Traceback (most recent call last):
  File "/app/code/env/lib/python3.10/site-packages/celery/app/trace.py", line 451, in trace_task
    R = retval = fun(*args, **kwargs)
  File "/app/code/env/lib/python3.10/site-packages/celery/app/trace.py", line 734, in __protected_call__
    return self.run(*args, **kwargs)
  File "/app/code/backend/src/baserow/core/jobs/tasks.py", line 34, in run_async_job
    JobHandler().run(job)
  File "/app/code/backend/src/baserow/core/jobs/handler.py", line 59, in run
    return job_type.run(job, progress)
  File "/app/code/backend/src/baserow/contrib/database/airtable/job_types.py", line 114, in run
    database = action_type_registry.get(
  File "/app/code/backend/src/baserow/contrib/database/airtable/actions.py", line 56, in do
    database = AirtableHandler.import_from_airtable_to_workspace(
  File "/app/code/backend/src/baserow/contrib/database/airtable/handler.py", line 609, in import_from_airtable_to_workspace
    baserow_database_export, files_buffer = cls.to_baserow_database_export(
  File "/app/code/backend/src/baserow/contrib/database/airtable/handler.py", line 537, in to_baserow_database_export
    user_files_zip = cls.download_files_as_zip(
  File "/app/code/backend/src/baserow/contrib/database/airtable/handler.py", line 327, in download_files_as_zip
    with ZipFile(files_buffer, "a", ZIP_DEFLATED, False) as files_zip:
  File "/usr/lib/python3.10/zipfile.py", line 1312, in __exit__
    self.close()
  File "/usr/lib/python3.10/zipfile.py", line 1839, in close
    self._write_end_record()
  File "/usr/lib/python3.10/zipfile.py", line 1914, in _write_end_record
    raise LargeZipFile(requires_zip64 +
zipfile.LargeZipFile: Central directory offset would require ZIP64 extensions

I see the following code in ./backend/src/baserow/contrib/database/airtable/handler.py

6ccf1ef7f2 (Bram Wiepjes     2022-02-16 14:56:21 +0000 327)         with ZipFile(files_buffer, "a", ZIP_DEFLATED, False) as files_zip:

That last ‘False’ seems to explicitly disable the use of zip64 extensions which are necessary when working with zip files > 2GB. I changed that to a ‘True’ and my imports now appear to succeed, but I’m not sure if that’s there’s a better approach or if this is just a bug in Baserow.

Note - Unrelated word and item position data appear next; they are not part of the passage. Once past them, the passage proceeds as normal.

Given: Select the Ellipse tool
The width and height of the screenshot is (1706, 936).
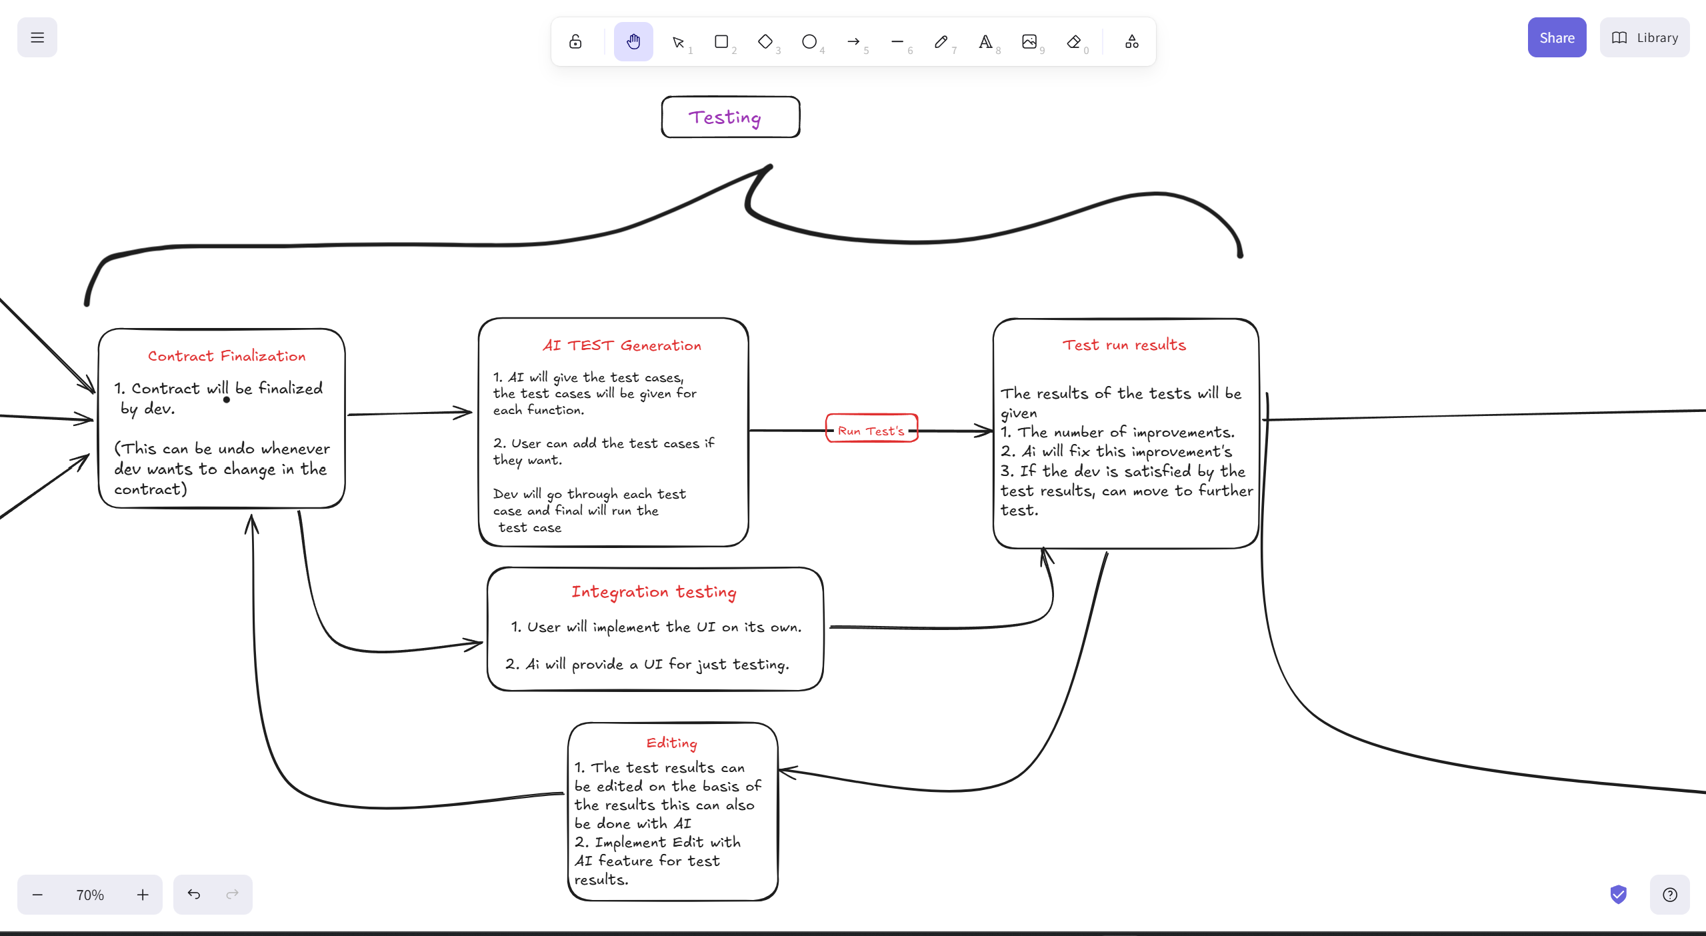Looking at the screenshot, I should click(x=810, y=41).
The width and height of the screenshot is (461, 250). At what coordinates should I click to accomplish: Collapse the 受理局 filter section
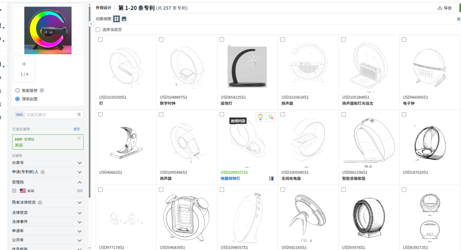pyautogui.click(x=79, y=182)
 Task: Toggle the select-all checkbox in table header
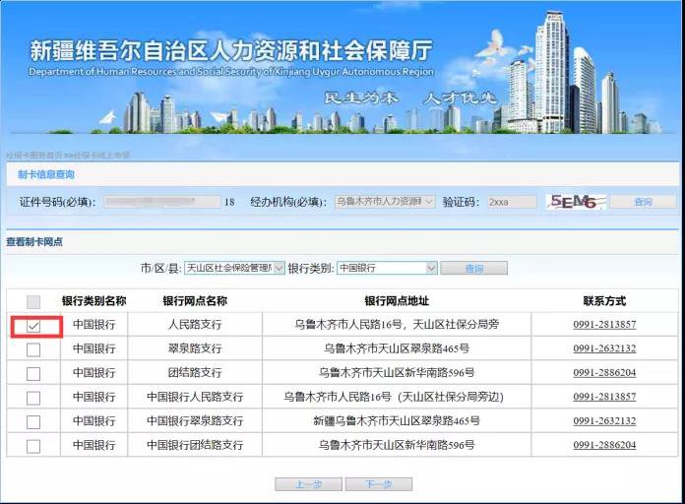pyautogui.click(x=33, y=302)
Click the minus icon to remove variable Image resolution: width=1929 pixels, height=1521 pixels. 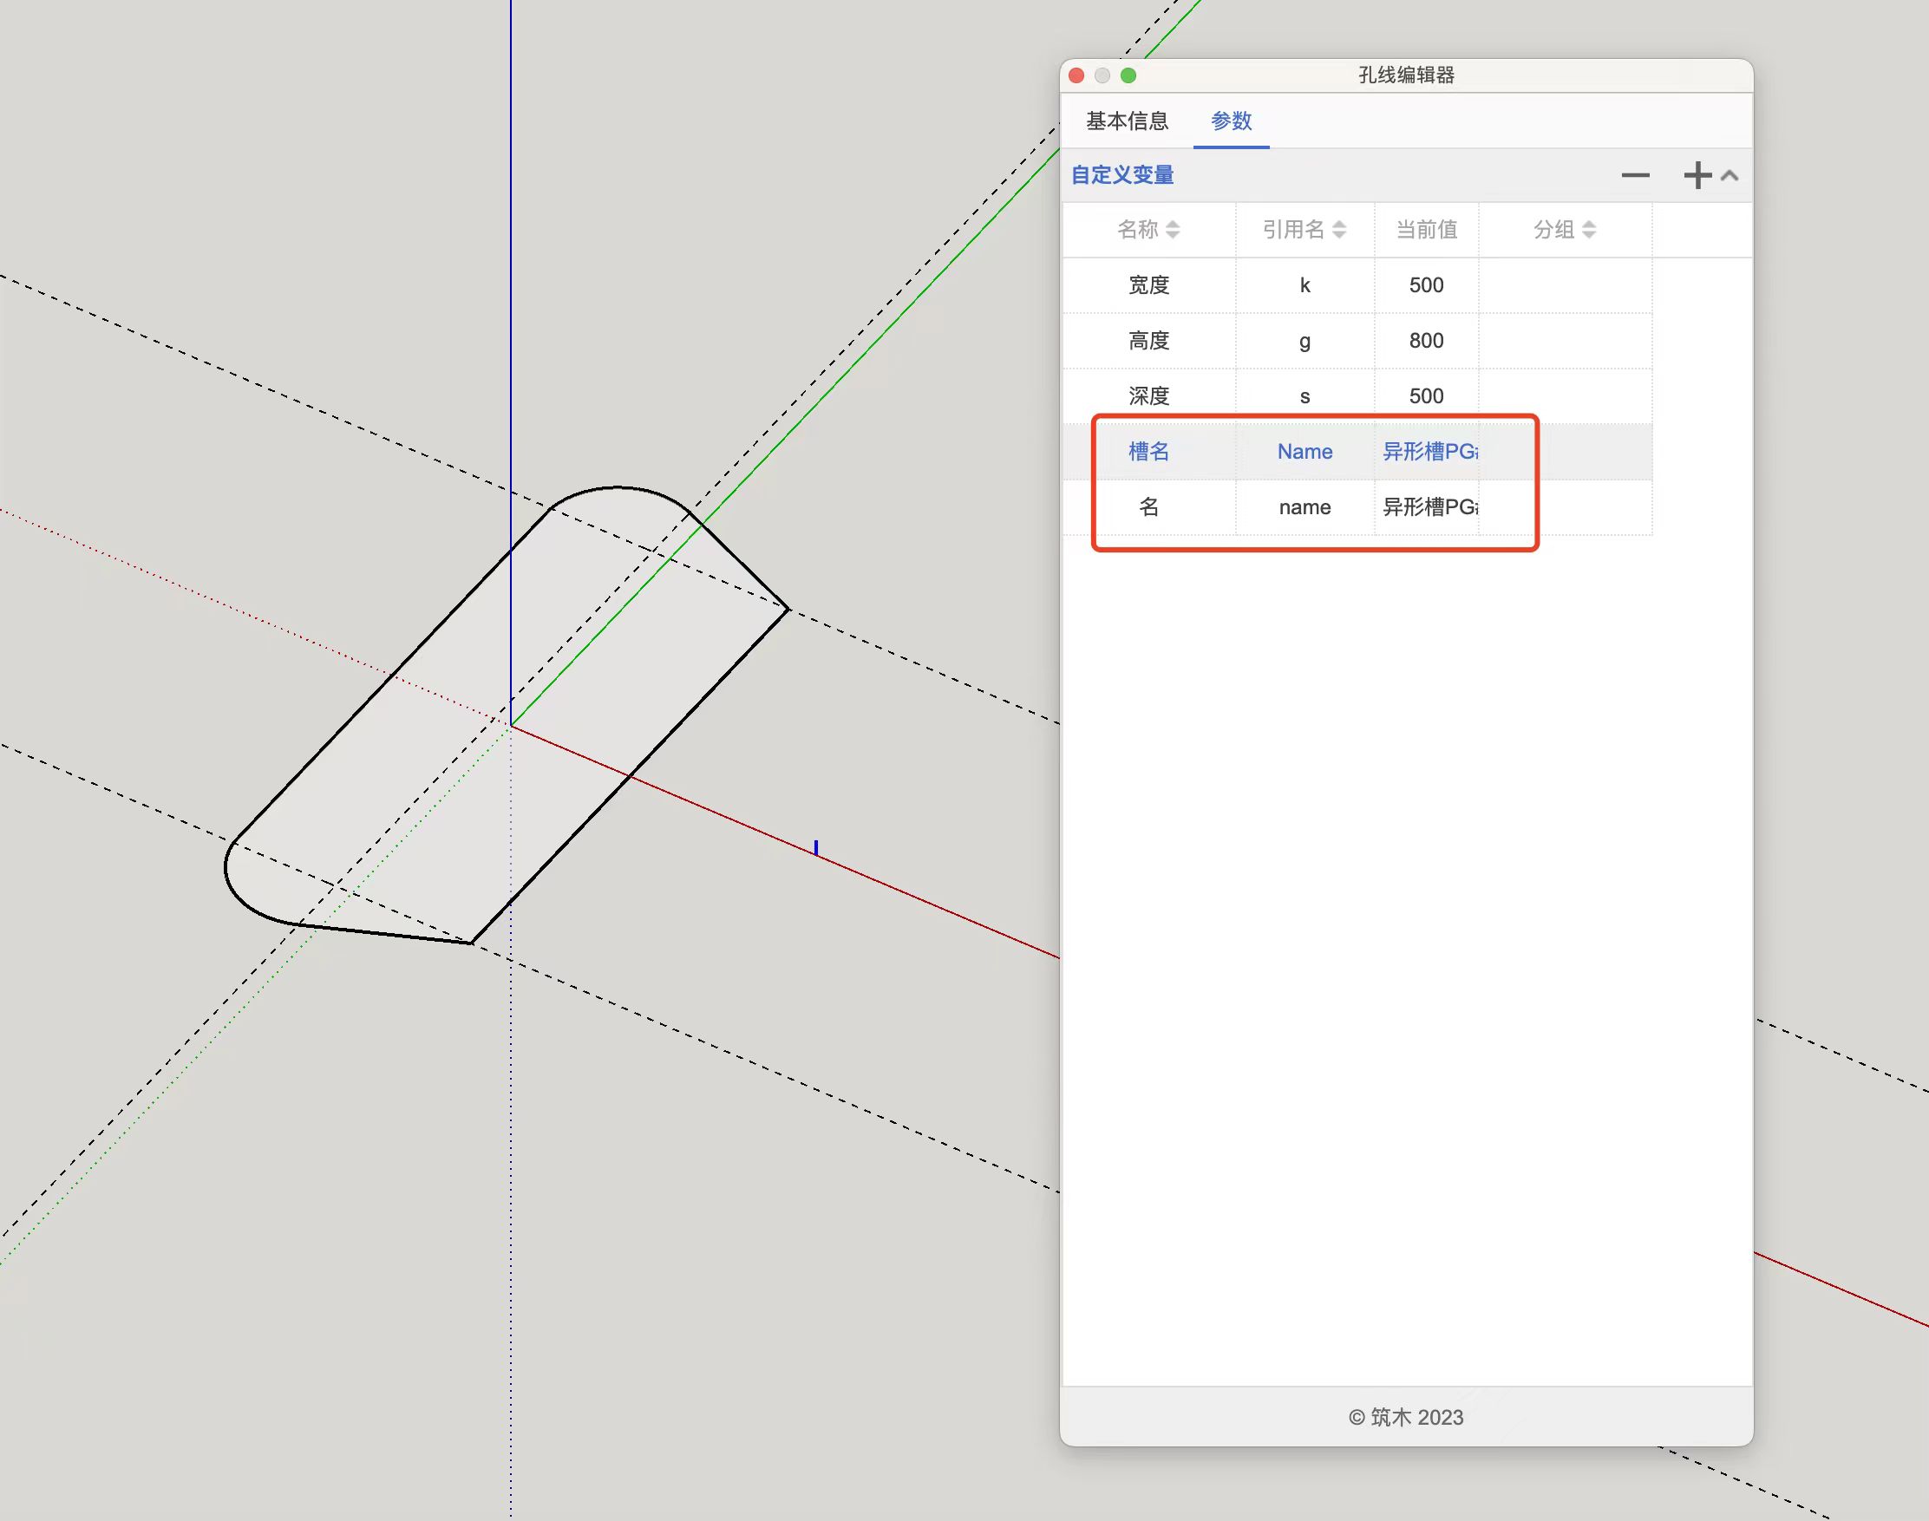coord(1635,175)
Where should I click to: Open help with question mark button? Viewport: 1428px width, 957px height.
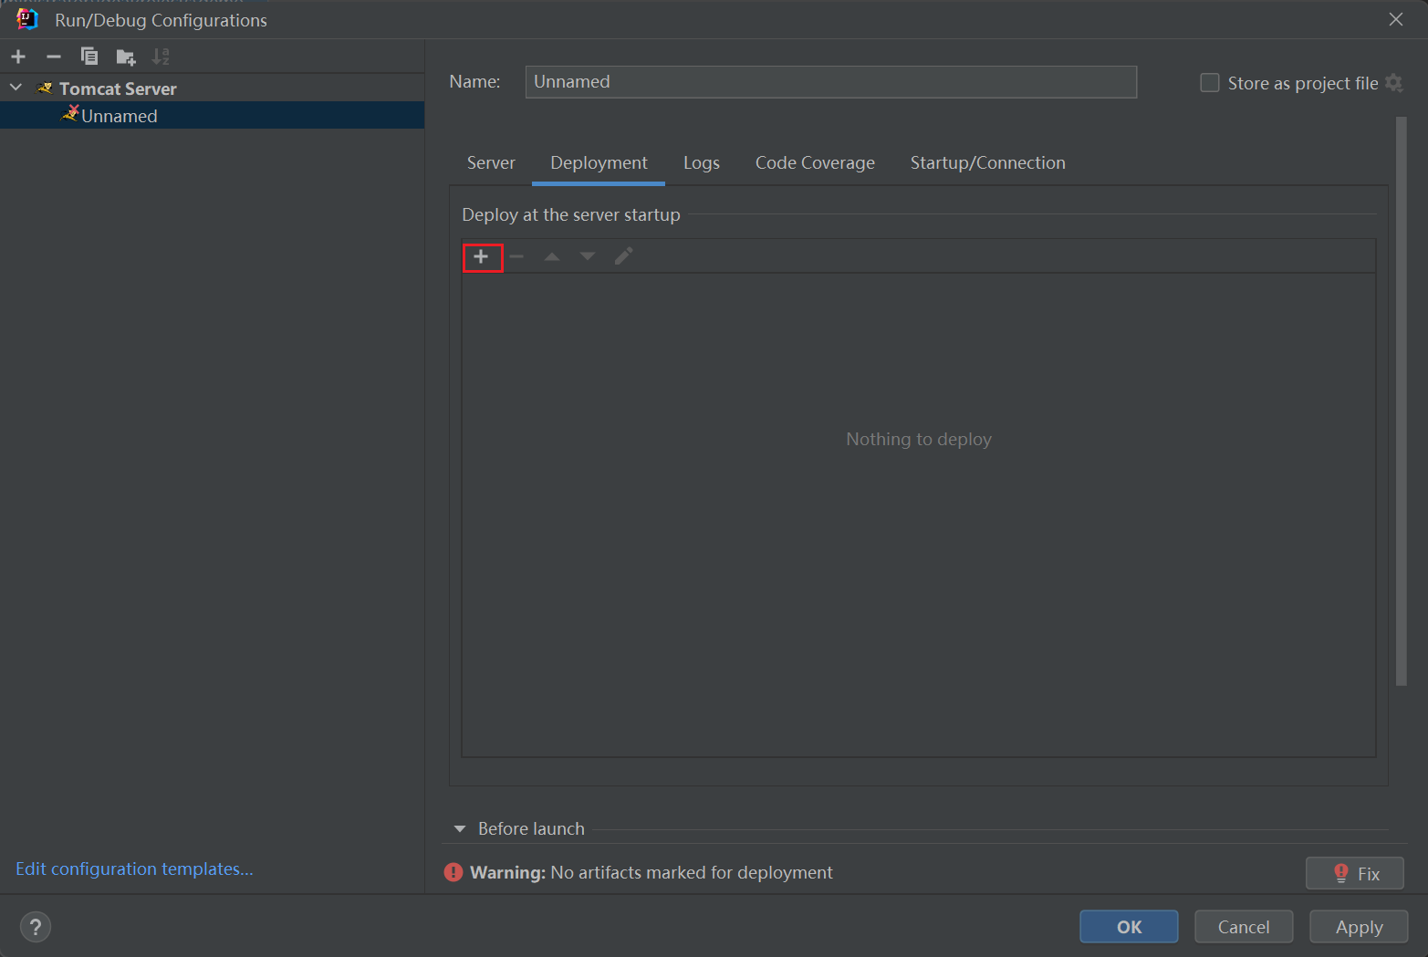(36, 927)
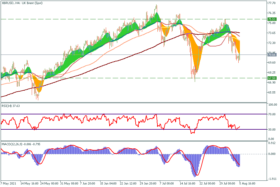Select the RSI 70.00 overbought level value
The image size is (280, 187).
tap(272, 114)
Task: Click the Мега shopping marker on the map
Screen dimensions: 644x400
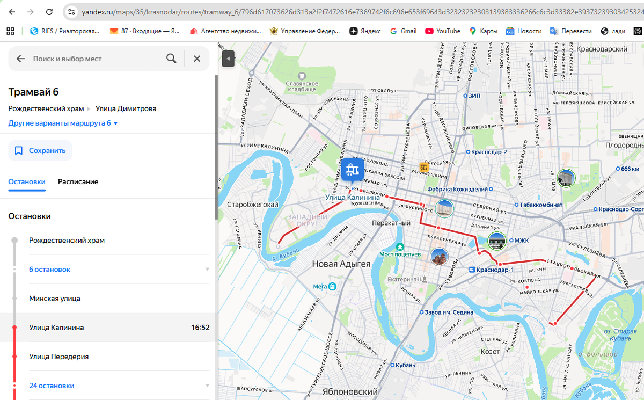Action: [333, 286]
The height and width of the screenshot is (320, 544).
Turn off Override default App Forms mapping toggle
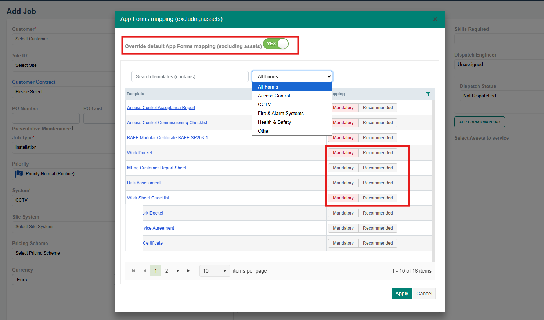(276, 44)
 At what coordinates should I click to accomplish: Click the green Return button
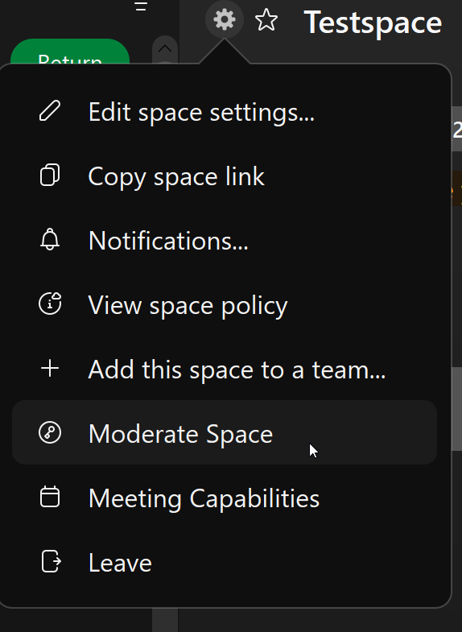pos(70,52)
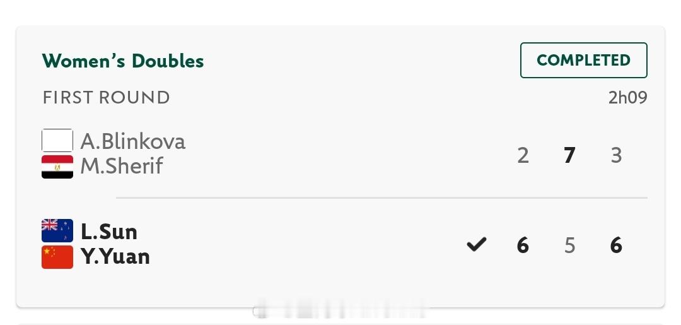Click the Egypt flag icon beside M.Sherif
This screenshot has width=681, height=325.
pyautogui.click(x=57, y=167)
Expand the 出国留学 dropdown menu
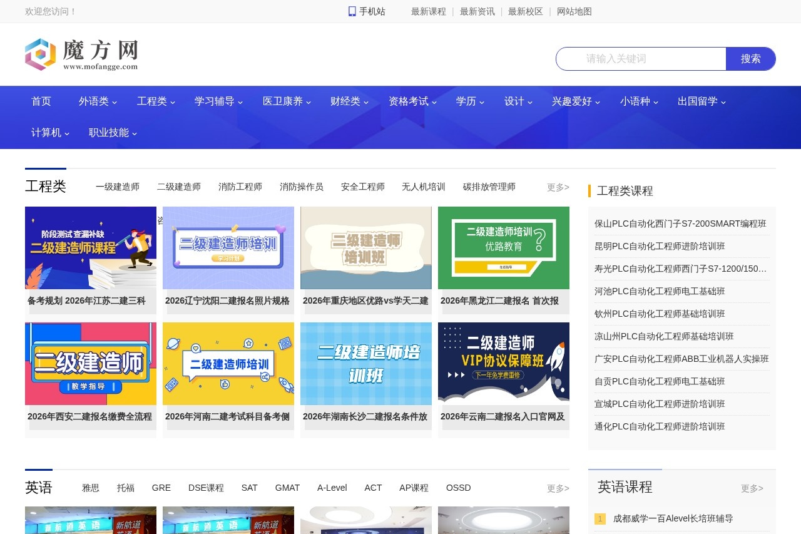 pos(697,101)
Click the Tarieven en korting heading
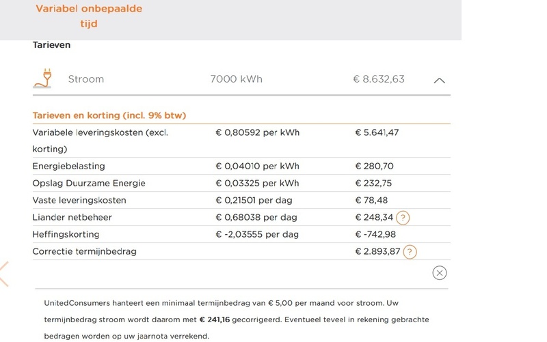This screenshot has height=342, width=547. (x=109, y=115)
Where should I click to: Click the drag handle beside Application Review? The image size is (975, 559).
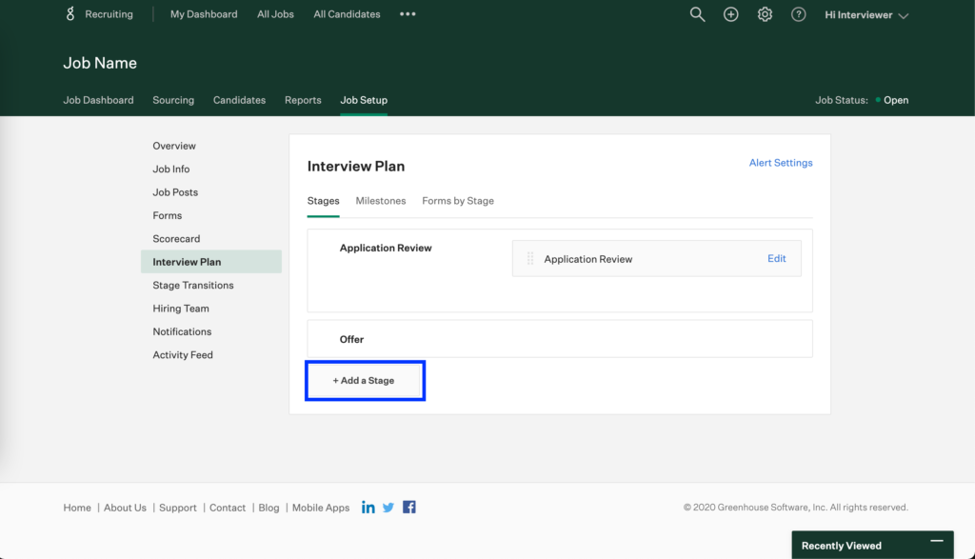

If it is a bug, is there a way to get the fix upstreamed so I don’t have to run a custom copy?

Thank you!

Hi @HappyFriday!

I personally don’t see any reason why the bigger Zip files shouldn’t be allowed, certainly so for self hosters (our saas offering can always have some limits).

Do you want to contribute this change and open a MR?